Is CUBLAS_GEMM_DEFAULT_TENSOR_OP in cublasGemmEX no longer supported?

Hi, I am using the Nvidia Jetson Orin Developer Kit 64GB (Jetpack 5.0.2).

I was trying to use cublasGemmEX to run gemm operations using only Tensor Core.

My question is as follows.

  1. is it correct that I can execute gemm operation with only Tensor Core by using the below function? I will also leave a link to the source of the function. (
cublasErrCheck(cublasGemmEx(cublasHandle, CUBLAS_OP_N, CUBLAS_OP_N,
                matrix_m, matrix_n, matrix_k,
                a_fp32, CUDA_R_32F, MATRIX_M,
                b_fp32, CUDA_R_32F, MATRIX_K,
                c_cublas, CUDA_R_32F, MATRIX_M,
                cuda_r_32f, cublas_gemm_default_tensor_op));
  1. I checked the documentation and saw that CUBLAS_GEMM_DEFAULT_TENSOR_OP is no longer supported, is that correct? If so, is there any way to use a similar function? Using other BLAS library or CUBLAS library’s other functions…
    (1. Introduction — cublas 12.2 documentation)

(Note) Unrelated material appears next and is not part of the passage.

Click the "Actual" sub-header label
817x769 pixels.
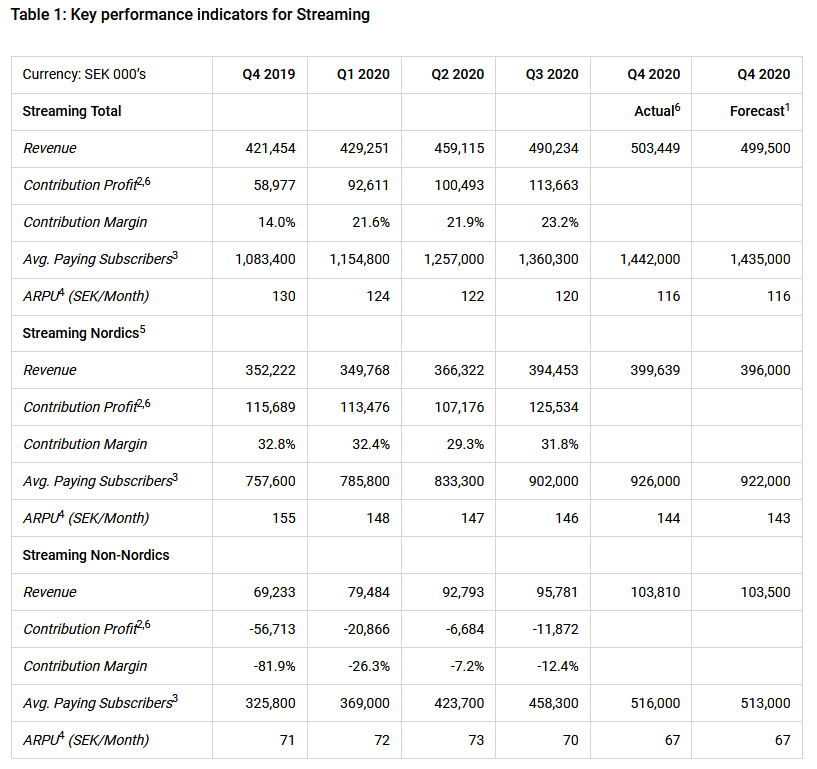pyautogui.click(x=655, y=111)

  2. While researching to execute gemm operations using only Tensor Core, I heard that I can use gemm from a library called cuTENSOR. Is it possible to use TensorCore Contraction to execute gemm operations using only Tensor Core?

Are there any libraries or functions for gemm operations that run on Tensor Core alone provided by Nvidia?

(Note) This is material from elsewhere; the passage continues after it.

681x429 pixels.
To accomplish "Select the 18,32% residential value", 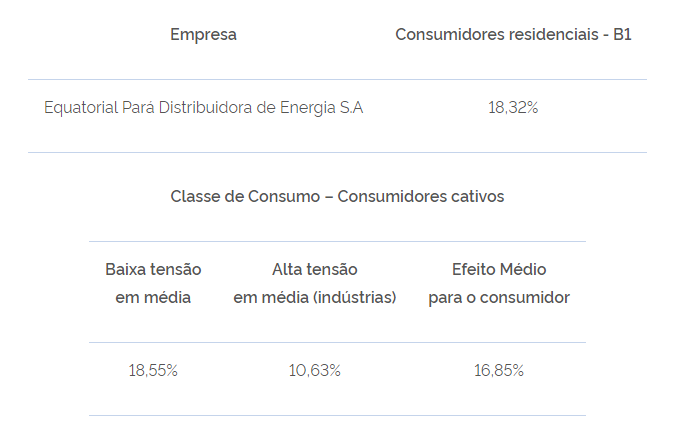I will (513, 108).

Just use CUBLAS_GEMM_DEFAULT. Heuristics will chose the fastest implementation, whether it’s tensor cores or not.

Same with cuTENSOR, the library will chose the best implementation.

Tensor cores are generally used by default, if a kernel exist.

What I want is to proceed with Gemm using only Tensor Core without using CUDA core.

If I proceed with the option you told me (CUBLAS_GEMM_DEFAULT), I don’t think I’m running the gemm operation using Tensor Core only, is that right?

Then can you tell me the option to proceed with Gemm using Tensor Core only? (Without CUDA core)

GEMM kernels are either Tensor core accelerated or SIMT (using CUDA cores). An example of a SIMT kernels would be FP64 GEMM on Pascal. TC kernels are usually faster than SIMT kernels for the same hardware. The older flag, CUBLAS_GEMM_DEFAULT_TENSOR_OP was for a time when Tensor Core path wasn’t default. It is today. So just use CUBLAS_GEMM_DEFAULT and let heuristics chose the best kernel. If you don’t think it is, you can manually benchmark each algorithm.